OTİSTİK ÇOCUKLAR EĞİTİM PROGRAMININ UYGULANMASINDA DİKKAT EDİLECEK HUSUSLAR

Program, 3-6 yaş, 7-11 yaş, 12-15 yaş gruplarının gelişim alanlarına ait
özellikler dikkate alınarak düzenlenmiştir. Hazırlanan taslak program
“çerçeve program” özelliğindedir. Bu nedenle öğretim aşamasında yer alacak
hedef-davranışlar öğrencinin bireysel özellikleri göz önünde
bulundurularak belirlenmelidir. Programda yer alan amaç ve konuların
dışında öğrencilerin bireysel özellikleri ve gereksinimlerine göre yeni
hedef davranışlar da geliştirilebilir. Öğretmen yapacağı etkinliklerde
zaman zaman bire bir, zaman zaman küçük gruplar halinde çalışmalarını
sürdürmelidir.
Otistik çocukların eğitsel gereksinimlerinin karşılanmasında öğretmenin
hangi konuları göz önüne alarak nasıl hareket etmesi gerektiği hususunun
iyi bilinmesi önem taşımaktadır. Bunun için öğretmenin, aşağıdaki
noktalara dikkat etmesi gerekir:
1. Otistik Çocukların Eğitimine Çocuğun Performansı Alınarak Başlanması:
Otistik çocuklar bireysel ayrıcalık gösterdiklerinden performansları da
birbirinden farklıdır. Çocuğa uygun hazırlanacak olan eğitim plânına
başlamadan önce öğrenci gözlenir, ölçüt bağımlı ölçü araçlarıyla her bir
beceri alanındaki performansı belirlenir. Performans alımı sırasında
çocuktan istenen açık olarak söylenmeli ve gelen cevaplar hiç tepki
göstermeden kaydedilmelidir.
Ölçüt bağımlı ölçü araçlarının verilerine göre amaçlar belirlenir,
amaçlara ulaşmak için ara amaçlar saptanır ve öğretim araçları
geliştirilerek bireysel eğitim ortamlarında öğretime başlanır.
Tablo 1 de öğrencinin bir beceri düzeyindeki performansını belirlemede,
aynı zamanda öğretim aşamasındaki gelişimini kaydetmede kullanılacak ölçüt
bağımlı ölçü aracına örnek verilmiştir.

TABLO1
Tablo 1’de ana yönerge, bildirimler, bunların alt aşamaları ve çocuğun bir
beceriyi nasıl gerçekleştirdiğini gösteren “Bağımsız”, “Yönerge”, “Model
Olma”, “Fiziksel Yardım” bölümleri yer almaktadır. Her aşamada öğrencinin
o beceriyi nasıl gerçekleştirdiği tablodaki uygun bölüme işaretlenir.

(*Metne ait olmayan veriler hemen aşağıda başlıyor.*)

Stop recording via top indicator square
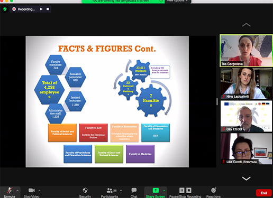Screen dimensions: 273x198 point(48,9)
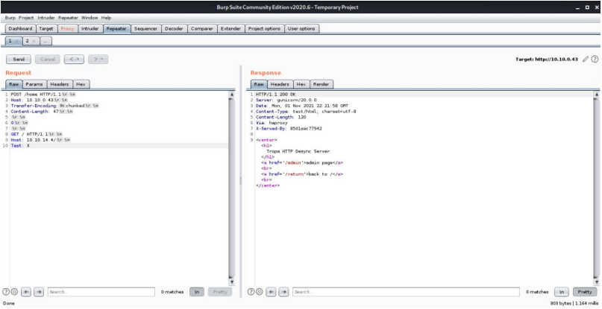The width and height of the screenshot is (602, 309).
Task: Open request search help question-mark icon
Action: click(x=7, y=293)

Performans alımının ilk aşamasında öğrenciye ana yönerge verilir.
Öğrencinin gerçekleştirdiği aşamalar için “bağımsız” sütunu işaretlenir.

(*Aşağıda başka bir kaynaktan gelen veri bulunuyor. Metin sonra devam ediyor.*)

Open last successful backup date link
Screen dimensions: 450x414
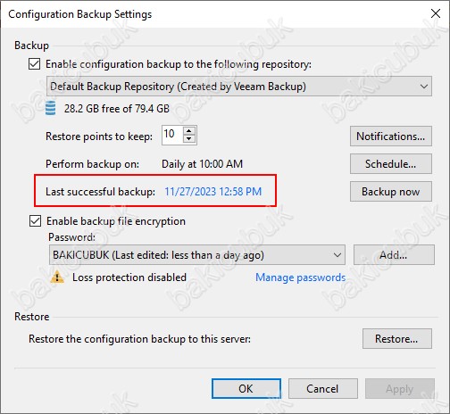tap(213, 192)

Bağımsız olarak gerçekleştiremediği aşamalar için ise tabloda yer alan
ipuçlarından hangisi kullanıldıysa uygun sütun işaretlenir. Ancak
performans alımı sırasında fiziksel yardım uygulanmaz, sadece bu sütun
işaretlenerek performans düzeyini belirleme işlemi kesilir. Fiziksel
yardım öğretim sırasında kullanılır.
Her çocuk için belirlenen öğretimsel amaçların tümü için ayrı tablolar
oluşturulmalı ve bunlar dosyalanmalıdır.
İpuçlarının Açıklanması :
1. Yardım: Çocuğun istenilen tekniği vermesini sağlamak için kullanılan
ipucudur.
a) Fiziksel Yardım: Çocuğun bir davranışı, ilk öğrenmeye başladığı
dönemlerde kullanılan bir yardımdır. Bu yardımda eğitimci, çocuğu elleri
ile yönlendirmekte ve davranış boyunca ona rehberlik etmektedir. Fiziksel
yardımda ilk aşamada kontrol öğretmendedir.
b) İşaret Yardımı: Bu yardım, çocuğa öğretilmek istenen davranışın
işaretle gösterilmesi şeklinde kullanılmaktadır. Parmak ile işaret etme,
başın evet doğru anlamında öne-arkaya ya da hayır anlamında sağa-sola
sallanması gibi hareketler işaret yardımını oluşturur.
c) Sözel Yardım: Sözel yardım yeni bir davranışın kazandırılmasında
kullanılan uyarının daha açıklayıcı olarak çocuğa iletilmesidir. Öğretmen
bu aşamada çocuğun neler yapacağını sözel olarak ifade eder.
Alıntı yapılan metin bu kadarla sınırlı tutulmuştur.